## Supplied information
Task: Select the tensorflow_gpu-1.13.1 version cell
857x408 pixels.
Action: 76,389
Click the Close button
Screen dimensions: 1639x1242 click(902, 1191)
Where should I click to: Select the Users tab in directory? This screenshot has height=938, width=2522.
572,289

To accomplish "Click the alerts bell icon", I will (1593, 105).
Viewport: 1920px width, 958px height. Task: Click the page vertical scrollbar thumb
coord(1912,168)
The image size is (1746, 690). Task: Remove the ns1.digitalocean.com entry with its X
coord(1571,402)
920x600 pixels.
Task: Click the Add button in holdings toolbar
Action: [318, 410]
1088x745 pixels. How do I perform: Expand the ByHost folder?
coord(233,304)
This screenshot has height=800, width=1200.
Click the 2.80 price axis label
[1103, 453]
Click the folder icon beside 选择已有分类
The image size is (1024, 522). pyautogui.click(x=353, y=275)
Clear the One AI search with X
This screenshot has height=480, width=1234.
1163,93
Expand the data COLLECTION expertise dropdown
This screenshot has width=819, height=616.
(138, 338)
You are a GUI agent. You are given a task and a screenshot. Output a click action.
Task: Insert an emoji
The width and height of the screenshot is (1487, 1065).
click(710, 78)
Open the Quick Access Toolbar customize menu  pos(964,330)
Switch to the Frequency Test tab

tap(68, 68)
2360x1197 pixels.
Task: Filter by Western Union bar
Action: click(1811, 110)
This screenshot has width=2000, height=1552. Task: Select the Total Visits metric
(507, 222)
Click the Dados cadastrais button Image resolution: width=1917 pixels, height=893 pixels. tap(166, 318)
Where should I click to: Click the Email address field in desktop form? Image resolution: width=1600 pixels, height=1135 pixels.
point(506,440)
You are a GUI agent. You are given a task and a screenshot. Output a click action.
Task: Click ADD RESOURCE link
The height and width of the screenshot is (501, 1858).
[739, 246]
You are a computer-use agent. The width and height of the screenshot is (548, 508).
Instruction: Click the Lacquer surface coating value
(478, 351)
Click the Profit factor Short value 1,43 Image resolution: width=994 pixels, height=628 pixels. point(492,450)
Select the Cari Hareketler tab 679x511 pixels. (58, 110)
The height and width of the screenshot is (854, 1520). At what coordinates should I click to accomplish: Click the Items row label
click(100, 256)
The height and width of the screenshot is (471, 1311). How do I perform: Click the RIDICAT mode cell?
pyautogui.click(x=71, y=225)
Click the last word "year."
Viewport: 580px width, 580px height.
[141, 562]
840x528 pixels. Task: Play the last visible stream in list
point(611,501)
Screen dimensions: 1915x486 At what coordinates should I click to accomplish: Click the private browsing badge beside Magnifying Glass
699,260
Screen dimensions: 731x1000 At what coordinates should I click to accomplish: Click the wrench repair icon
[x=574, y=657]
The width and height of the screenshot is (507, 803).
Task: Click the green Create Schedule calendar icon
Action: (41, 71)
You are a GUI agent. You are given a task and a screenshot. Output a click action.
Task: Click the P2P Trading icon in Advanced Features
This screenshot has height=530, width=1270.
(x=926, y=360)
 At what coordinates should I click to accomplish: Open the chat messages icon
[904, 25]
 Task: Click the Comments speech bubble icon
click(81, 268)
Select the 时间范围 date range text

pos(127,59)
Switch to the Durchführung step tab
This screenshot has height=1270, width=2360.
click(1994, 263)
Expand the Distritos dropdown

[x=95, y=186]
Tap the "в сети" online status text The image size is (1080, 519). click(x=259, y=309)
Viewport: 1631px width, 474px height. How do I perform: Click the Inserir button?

## What this task involves
Print the records above again, every one, exactly as written.

## Reply to the task
Task: Select the tensorflow_gpu-1.13.1 version cell
857x408 pixels.
Action: 76,389
Click the Close button
Screen dimensions: 1639x1242 click(902, 1191)
Where should I click to: Select the Users tab in directory? This screenshot has height=938, width=2522.
572,289

To accomplish "Click the alerts bell icon", I will (1593, 105).
Viewport: 1920px width, 958px height. Task: Click the page vertical scrollbar thumb
coord(1912,168)
The image size is (1746, 690). Task: Remove the ns1.digitalocean.com entry with its X
coord(1571,402)
920x600 pixels.
Task: Click the Add button in holdings toolbar
Action: [318, 410]
1088x745 pixels. How do I perform: Expand the ByHost folder?
coord(233,304)
This screenshot has height=800, width=1200.
Click the 2.80 price axis label
[1103, 453]
Click the folder icon beside 选择已有分类
The image size is (1024, 522). pyautogui.click(x=353, y=275)
Clear the One AI search with X
This screenshot has height=480, width=1234.
1163,93
Expand the data COLLECTION expertise dropdown
This screenshot has width=819, height=616.
(138, 338)
You are a GUI agent. You are given a task and a screenshot. Output a click action.
Task: Insert an emoji
The width and height of the screenshot is (1487, 1065).
click(710, 78)
Open the Quick Access Toolbar customize menu  pos(964,330)
Switch to the Frequency Test tab

tap(68, 68)
2360x1197 pixels.
Task: Filter by Western Union bar
Action: click(1811, 110)
This screenshot has width=2000, height=1552. Task: Select the Total Visits metric
(507, 222)
Click the Dados cadastrais button Image resolution: width=1917 pixels, height=893 pixels. tap(166, 318)
Where should I click to: Click the Email address field in desktop form? Image resolution: width=1600 pixels, height=1135 pixels.
point(506,440)
You are a GUI agent. You are given a task and a screenshot. Output a click action.
Task: Click ADD RESOURCE link
The height and width of the screenshot is (501, 1858).
[739, 246]
You are a computer-use agent. The width and height of the screenshot is (548, 508).
Instruction: Click the Lacquer surface coating value
(478, 351)
Click the Profit factor Short value 1,43 Image resolution: width=994 pixels, height=628 pixels. point(492,450)
Select the Cari Hareketler tab 679x511 pixels. (58, 110)
The height and width of the screenshot is (854, 1520). At what coordinates should I click to accomplish: Click the Items row label
click(100, 256)
The height and width of the screenshot is (471, 1311). How do I perform: Click the RIDICAT mode cell?
pyautogui.click(x=71, y=225)
Click the last word "year."
Viewport: 580px width, 580px height.
[141, 562]
840x528 pixels. Task: Play the last visible stream in list
point(611,501)
Screen dimensions: 1915x486 At what coordinates should I click to accomplish: Click the private browsing badge beside Magnifying Glass
699,260
Screen dimensions: 731x1000 At what coordinates should I click to accomplish: Click the wrench repair icon
[x=574, y=657]
The width and height of the screenshot is (507, 803).
Task: Click the green Create Schedule calendar icon
Action: (41, 71)
You are a GUI agent. You are given a task and a screenshot. Output a click action.
Task: Click the P2P Trading icon in Advanced Features
This screenshot has height=530, width=1270.
(x=926, y=360)
 At what coordinates should I click to accomplish: Open the chat messages icon
[904, 25]
 Task: Click the Comments speech bubble icon
click(81, 268)
Select the 时间范围 date range text

pos(127,59)
Switch to the Durchführung step tab
This screenshot has height=1270, width=2360.
click(1994, 263)
Expand the Distritos dropdown

[x=95, y=186]
Tap the "в сети" online status text The image size is (1080, 519). click(x=259, y=309)
Viewport: 1631px width, 474px height. How do I perform: Click the Inserir button?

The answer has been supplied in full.